Loads a dataset from the UCI ML Repository, including the dataframes and metadata information.

Usage

fetch_ucirepo(name, id)

Arguments

name

Character. Dataset name, or substring of name.

id

Integer. Dataset ID for UCI ML Repository.

Value

A list containing dataset metadata, dataframes, and variable info in its properties.

  • data: Contains dataset matrices as pandas dataframes

    • ids: Dataframe of ID columns

    • features: Dataframe of feature columns

    • targets: Dataframe of target columns

    • original: Dataframe consisting of all IDs, features, and targets

    • headers: List of all variable names/headers

  • metadata: Contains metadata information about the dataset.

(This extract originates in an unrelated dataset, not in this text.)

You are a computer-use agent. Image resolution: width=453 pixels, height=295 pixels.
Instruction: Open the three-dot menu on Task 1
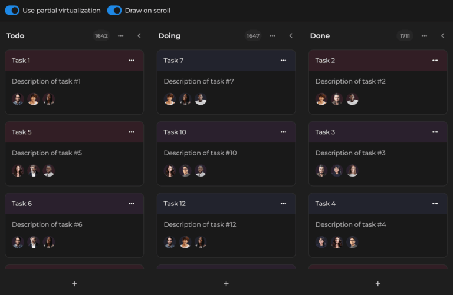click(x=132, y=61)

    • uci_id: Unique dataset identifier for UCI repository

    • name: Name of dataset on UCI repository

    • repository_url: Link to dataset webpage on the UCI repository

    • data_url: Link to raw data file

    • abstract: Short description of dataset

    • area: Subject area e.g. life science, business

    • tasks: Associated machine learning tasks e.g. classification, regression

    • characteristics: Dataset types e.g. multivariate, sequential

    • num_instances: Number of rows or samples

    • num_features: Number of feature columns

    • feature_types: Data types of features

    • target_col: Name of target column(s)

    • index_col: Name of index column(s)

    • has_missing_values: Whether the dataset contains missing values

    • missing_values_symbol: Indicates what symbol represents the missing entries (if the dataset has missing values)

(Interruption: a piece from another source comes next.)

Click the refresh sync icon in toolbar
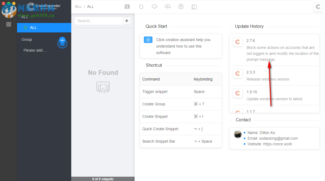Screen dimensions: 325x181 click(141, 7)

    • year_of_dataset_creation: Year that data set was created

    • dataset_doi: DOI registered for dataset that links to UCI repo dataset page

    • creators: List of dataset creator names

    • intro_paper: Information about dataset's published introductory paper

    • external_url: URL to external dataset page. This field will only exist for linked datasets i.e. not hosted by UCI

    • additional_info: Descriptive free text about dataset

      • summary: General summary

      • purpose: For what purpose was the dataset created?

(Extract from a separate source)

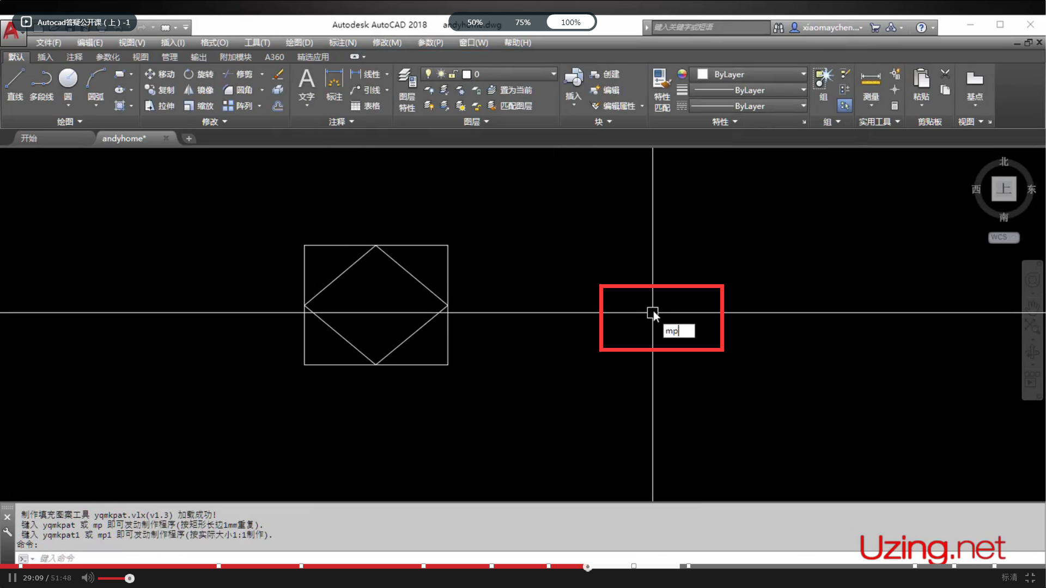This screenshot has height=588, width=1046.
Task: Open the 格式(O) menu
Action: (214, 42)
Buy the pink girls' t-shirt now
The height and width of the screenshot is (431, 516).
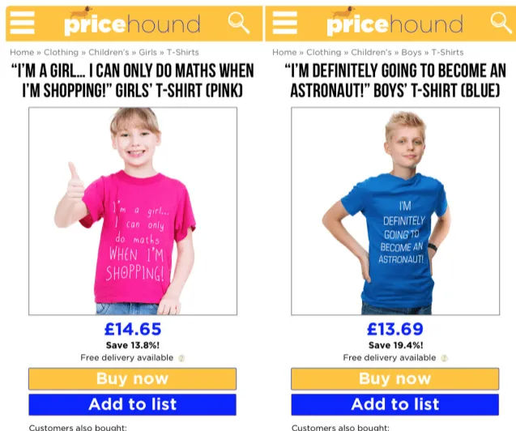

      • funded_by: Who funded the creation of the dataset?

      • instances_represent: What do the instances in this dataset represent?

      • recommended_data_splits: Are there recommended data splits?

      • sensitive_data: Does the dataset contain data that might be considered sensitive in any way?

      • preprocessing_description: Was there any data preprocessing performed?

      • variable_info: Additional free text description for variables

      • citation: Citation Requests/Acknowledgements

  • variables: Contains variable details presented in a tabular/dataframe format

    • name: Variable name

    • role: Whether the variable is an ID, feature, or target

    • type: Data type e.g. categorical, integer, continuous

    • demographic: Indicates whether the variable represents demographic data

    • description: Short description of variable

    • units: Variable units for non-categorical data

    • missing_values: Whether there are missing values in the variable's column

Details

Only provide name or id, not both.

Examples

# Access Data by Name
iris_dl <- fetch_ucirepo(name = "iris")

# Access original data
iris_uci <- iris_dl$data$original

# Access features and targets
iris_features <- iris_dl$data$features
iris_targets <- iris_dl$data$targets

# Access Data by ID
iris_dl <- fetch_ucirepo(id = 53)